The next morning I discovered that not only had the bees not left the super they wanted me to know that they were not amused. Dance language might still be a theory but head-butt and sting language is a fact. After examination I determined the escape was too small and carefully widened it. No rush - I'd come back the next morning to claim my spoils. The next morning there were more bees in the supers than the day before. I looked at the inner cover and there-a bee came in. I saw it - the gate was a little too wide. I adjust it again. The next morning there were trapped bees in a pile. They were having poetry readings and "save the drones" conventions and just waiting for me to show up. I adjusted the escape. The next morning the bees had set up a toll booth with rest stop by the bee escape. My escape route was a superhighway for the bees. I made one more adjustment and left. That evening I found the plans for a triangle escape board. Some of these are supposed to be simple but this looked like one of those brain teaser puzzles. I sat in the living room floor adjusting the pieces and trying over and over to get fit them together. My wife watched for a bit and finally said "I think you should just put it on the hive like that. Then all the bees get together, try to assemble it, get frustrated, give up and go sulk in the hive body."

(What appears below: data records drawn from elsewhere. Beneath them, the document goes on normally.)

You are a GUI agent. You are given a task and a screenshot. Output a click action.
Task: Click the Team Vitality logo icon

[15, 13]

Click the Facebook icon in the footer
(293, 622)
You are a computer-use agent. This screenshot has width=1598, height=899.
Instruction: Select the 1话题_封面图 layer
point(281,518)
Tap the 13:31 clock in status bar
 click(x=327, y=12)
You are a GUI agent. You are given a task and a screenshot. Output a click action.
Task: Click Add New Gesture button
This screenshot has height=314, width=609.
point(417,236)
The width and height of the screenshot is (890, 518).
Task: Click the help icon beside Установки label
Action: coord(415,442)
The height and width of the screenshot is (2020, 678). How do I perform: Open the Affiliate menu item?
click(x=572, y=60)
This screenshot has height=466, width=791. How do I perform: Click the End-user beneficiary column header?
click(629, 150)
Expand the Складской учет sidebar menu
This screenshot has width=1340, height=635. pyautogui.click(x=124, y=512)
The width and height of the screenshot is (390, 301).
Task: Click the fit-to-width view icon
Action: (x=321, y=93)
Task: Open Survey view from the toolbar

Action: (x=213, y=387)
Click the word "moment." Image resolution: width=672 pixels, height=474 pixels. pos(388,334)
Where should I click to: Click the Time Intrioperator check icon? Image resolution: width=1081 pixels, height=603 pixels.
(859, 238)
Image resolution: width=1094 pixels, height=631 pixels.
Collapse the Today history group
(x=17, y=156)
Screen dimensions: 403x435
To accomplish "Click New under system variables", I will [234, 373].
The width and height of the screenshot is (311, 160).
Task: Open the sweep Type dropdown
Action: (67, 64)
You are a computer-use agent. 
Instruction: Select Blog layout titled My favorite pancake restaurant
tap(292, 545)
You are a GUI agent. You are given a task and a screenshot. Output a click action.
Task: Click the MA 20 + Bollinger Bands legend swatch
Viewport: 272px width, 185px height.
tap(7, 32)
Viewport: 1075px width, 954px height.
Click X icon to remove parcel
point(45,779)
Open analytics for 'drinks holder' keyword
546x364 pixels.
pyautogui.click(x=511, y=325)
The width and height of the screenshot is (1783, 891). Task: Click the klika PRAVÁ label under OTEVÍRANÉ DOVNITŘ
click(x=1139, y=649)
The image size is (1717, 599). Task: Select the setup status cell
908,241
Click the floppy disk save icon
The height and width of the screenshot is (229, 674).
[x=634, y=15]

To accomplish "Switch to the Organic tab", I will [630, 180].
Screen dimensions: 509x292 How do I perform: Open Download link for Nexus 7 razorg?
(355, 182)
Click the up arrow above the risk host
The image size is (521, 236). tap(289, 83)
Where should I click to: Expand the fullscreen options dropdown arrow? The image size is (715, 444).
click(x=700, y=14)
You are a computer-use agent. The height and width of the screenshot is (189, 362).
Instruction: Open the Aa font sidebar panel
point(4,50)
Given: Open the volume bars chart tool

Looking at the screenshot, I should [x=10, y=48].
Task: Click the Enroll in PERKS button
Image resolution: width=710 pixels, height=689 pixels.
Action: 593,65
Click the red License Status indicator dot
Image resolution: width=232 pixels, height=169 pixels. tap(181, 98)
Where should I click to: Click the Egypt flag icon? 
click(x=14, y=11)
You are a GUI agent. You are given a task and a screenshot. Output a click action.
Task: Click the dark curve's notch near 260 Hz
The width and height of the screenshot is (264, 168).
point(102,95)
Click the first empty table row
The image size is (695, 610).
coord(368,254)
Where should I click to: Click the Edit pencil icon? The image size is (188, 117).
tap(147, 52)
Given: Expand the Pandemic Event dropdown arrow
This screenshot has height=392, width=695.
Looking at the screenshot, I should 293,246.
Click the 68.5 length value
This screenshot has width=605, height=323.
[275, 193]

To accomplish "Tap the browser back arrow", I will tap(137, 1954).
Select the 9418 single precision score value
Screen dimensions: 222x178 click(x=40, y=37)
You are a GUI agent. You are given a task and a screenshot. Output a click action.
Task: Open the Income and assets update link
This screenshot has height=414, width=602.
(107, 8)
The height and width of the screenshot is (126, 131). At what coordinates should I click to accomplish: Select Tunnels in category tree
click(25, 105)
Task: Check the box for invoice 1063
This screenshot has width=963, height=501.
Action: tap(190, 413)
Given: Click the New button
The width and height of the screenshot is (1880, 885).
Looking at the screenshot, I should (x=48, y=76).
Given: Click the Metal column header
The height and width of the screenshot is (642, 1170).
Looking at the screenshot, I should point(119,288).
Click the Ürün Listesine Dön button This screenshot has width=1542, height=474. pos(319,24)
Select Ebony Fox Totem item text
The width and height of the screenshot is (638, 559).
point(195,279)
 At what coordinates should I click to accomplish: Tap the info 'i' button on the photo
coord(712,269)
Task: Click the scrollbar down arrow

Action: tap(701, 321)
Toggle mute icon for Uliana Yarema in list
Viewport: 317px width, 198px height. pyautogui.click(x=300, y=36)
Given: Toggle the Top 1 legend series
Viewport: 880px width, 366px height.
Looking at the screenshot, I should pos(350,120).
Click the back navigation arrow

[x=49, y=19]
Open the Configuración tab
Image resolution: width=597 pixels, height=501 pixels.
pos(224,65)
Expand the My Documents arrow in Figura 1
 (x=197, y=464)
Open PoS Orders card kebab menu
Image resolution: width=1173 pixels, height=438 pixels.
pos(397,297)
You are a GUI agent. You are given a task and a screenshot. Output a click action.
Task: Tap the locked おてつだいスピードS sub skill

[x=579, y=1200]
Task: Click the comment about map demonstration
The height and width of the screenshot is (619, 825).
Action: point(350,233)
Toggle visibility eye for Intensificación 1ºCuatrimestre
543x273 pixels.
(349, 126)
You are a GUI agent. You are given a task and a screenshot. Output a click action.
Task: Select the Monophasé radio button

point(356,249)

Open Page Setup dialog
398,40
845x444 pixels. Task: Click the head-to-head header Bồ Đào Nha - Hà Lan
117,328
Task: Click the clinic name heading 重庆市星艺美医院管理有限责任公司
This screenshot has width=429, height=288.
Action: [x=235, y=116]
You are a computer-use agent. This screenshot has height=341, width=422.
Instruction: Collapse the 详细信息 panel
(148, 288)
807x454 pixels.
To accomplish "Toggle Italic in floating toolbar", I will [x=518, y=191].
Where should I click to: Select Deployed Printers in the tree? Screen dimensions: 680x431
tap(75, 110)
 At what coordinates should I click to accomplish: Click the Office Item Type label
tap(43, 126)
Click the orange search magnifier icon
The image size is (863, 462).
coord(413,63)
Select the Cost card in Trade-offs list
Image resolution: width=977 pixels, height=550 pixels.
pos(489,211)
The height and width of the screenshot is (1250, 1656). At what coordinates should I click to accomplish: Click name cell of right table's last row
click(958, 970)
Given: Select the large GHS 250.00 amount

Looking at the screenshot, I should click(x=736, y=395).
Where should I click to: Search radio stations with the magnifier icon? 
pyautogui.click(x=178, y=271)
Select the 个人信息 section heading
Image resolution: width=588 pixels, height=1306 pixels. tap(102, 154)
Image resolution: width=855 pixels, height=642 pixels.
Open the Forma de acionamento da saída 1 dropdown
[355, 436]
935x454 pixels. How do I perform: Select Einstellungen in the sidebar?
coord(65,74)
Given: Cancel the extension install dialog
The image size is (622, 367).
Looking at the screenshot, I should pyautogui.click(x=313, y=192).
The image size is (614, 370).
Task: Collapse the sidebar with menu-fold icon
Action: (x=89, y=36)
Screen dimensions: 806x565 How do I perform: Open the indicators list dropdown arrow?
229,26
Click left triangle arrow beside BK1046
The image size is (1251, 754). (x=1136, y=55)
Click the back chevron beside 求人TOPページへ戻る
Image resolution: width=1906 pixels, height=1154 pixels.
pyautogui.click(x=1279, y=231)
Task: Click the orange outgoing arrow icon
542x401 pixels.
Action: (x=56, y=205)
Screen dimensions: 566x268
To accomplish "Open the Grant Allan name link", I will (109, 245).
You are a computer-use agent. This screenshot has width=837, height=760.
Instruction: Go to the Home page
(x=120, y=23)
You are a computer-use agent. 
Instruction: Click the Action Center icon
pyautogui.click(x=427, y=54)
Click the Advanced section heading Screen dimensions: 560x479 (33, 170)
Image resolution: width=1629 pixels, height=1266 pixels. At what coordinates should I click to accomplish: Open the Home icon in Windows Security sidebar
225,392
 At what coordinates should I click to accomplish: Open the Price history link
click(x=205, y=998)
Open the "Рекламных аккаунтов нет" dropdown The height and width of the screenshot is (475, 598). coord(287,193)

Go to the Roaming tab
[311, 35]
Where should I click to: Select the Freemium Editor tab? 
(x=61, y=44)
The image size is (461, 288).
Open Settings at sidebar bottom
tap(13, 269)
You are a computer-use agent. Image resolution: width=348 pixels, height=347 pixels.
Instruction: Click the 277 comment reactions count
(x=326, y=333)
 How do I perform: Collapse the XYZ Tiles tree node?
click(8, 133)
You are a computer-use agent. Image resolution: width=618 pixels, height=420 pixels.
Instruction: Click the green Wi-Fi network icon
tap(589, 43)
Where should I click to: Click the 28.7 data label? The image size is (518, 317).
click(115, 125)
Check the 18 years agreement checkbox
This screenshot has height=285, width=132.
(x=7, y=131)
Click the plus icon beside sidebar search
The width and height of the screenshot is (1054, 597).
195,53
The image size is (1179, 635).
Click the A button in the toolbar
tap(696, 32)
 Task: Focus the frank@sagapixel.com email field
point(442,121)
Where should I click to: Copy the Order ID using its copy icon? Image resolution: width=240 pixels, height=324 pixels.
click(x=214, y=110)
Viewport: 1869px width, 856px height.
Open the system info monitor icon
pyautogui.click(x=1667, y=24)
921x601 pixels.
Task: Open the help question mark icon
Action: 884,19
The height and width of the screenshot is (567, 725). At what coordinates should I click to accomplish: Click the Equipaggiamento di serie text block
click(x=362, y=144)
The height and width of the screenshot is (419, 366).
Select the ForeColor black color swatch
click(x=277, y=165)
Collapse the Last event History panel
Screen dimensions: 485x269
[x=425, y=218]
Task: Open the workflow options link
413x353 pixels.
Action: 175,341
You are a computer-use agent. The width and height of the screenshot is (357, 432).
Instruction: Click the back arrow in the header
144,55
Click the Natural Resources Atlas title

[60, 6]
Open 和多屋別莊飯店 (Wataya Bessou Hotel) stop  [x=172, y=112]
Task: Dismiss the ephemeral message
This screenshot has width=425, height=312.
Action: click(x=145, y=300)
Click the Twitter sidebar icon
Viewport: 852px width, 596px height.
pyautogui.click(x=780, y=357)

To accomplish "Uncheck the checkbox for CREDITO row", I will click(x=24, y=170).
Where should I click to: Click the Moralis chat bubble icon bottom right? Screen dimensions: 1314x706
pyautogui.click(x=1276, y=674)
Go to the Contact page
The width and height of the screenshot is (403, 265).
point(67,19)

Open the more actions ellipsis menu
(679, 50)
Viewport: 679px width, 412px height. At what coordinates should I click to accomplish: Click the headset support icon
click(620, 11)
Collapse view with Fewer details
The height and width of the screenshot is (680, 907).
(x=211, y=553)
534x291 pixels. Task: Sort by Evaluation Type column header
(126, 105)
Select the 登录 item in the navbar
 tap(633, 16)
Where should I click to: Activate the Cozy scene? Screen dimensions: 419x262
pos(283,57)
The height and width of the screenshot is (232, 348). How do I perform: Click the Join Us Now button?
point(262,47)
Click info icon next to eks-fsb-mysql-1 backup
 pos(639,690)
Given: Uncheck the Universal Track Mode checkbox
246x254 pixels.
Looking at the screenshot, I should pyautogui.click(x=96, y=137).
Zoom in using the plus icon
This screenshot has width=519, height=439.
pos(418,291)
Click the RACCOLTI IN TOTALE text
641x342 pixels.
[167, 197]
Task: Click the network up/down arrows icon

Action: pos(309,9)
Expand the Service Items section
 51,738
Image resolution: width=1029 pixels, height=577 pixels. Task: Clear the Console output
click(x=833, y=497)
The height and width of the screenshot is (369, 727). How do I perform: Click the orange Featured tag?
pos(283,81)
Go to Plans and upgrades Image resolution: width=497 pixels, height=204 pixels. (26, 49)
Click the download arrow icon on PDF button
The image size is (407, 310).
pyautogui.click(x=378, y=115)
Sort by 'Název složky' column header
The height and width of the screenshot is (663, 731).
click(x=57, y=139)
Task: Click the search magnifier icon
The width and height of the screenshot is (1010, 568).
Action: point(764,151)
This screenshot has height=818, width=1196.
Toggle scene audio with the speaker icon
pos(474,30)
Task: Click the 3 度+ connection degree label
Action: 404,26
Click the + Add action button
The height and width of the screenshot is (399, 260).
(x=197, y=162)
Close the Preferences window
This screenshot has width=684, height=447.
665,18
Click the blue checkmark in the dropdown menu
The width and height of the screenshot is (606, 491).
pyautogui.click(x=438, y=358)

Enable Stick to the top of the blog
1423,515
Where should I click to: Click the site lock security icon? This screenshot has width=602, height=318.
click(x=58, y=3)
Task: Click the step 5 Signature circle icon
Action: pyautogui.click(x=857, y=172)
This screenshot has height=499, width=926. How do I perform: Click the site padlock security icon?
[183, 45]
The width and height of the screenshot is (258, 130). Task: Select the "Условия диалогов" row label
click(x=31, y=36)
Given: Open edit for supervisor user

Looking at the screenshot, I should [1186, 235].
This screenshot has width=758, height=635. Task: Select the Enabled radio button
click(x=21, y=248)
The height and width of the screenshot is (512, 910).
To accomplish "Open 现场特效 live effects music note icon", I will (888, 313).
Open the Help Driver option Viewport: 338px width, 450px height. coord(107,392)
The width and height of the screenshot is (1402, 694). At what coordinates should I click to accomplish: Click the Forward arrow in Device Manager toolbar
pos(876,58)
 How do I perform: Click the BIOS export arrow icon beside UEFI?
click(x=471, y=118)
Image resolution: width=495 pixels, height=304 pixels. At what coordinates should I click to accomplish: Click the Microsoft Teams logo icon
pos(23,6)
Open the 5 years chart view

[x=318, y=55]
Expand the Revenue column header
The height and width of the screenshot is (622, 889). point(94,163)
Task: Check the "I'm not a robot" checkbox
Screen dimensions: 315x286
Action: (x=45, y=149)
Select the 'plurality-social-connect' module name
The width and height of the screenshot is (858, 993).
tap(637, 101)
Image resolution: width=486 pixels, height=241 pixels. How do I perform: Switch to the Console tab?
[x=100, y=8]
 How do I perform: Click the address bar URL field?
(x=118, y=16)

On the dawn of the fifth day I walked down to the hive already sauced on Benadryl. I cracked the lid...and saw nothing! A few bees crawl on the tops of the frames but this was an absolute success. I seize the stack of supers and slapped a bottom board on them. Half way up to the house I felt the crawling. Then came the stinging. My arms were covered in bees poured out of the supers. I quickly sprinted back to the hives and put the stack back on. Involuntary api-therapy isn’t all it's cracked up to be.
On The sixth day I finally understood how bee escapes work. You see, the fine gates are adjusted so that the bees can neither enter nor exit at will and in fact grow angrier by the minute. The bee escape does nothing to the bees. Instead the keeper grows more and more desperate until finally he believes there are fewer bees in the super. I broke down and hit the bottle (bee quick).
On the seventh day I rested.
My research showed me little about who this man "Porter" was or what he did for a living. My suspicion is that Porter was a psychiatrist who made a living off of treating beekeepers driven mad by his demonic invention. A few days later I got a call from a friend. “Hey – you aren’t still mad at me about breaking your bee vacuum are you? I forgot to pull a super from one of my hives and it’s too cold to use a fume board.” I twiddled the escape between my fingers, a smile slowly spreading. “Come on over. I’ve got just the thing.” Experience really is the best teacher.
Disclaimer – Several of my friends insist that escapes are both pre-calibrated and do not require any sort of adjustment. One of these prefers to move his bees at night when they are most defensive and the other is registered with the green party. You make the call.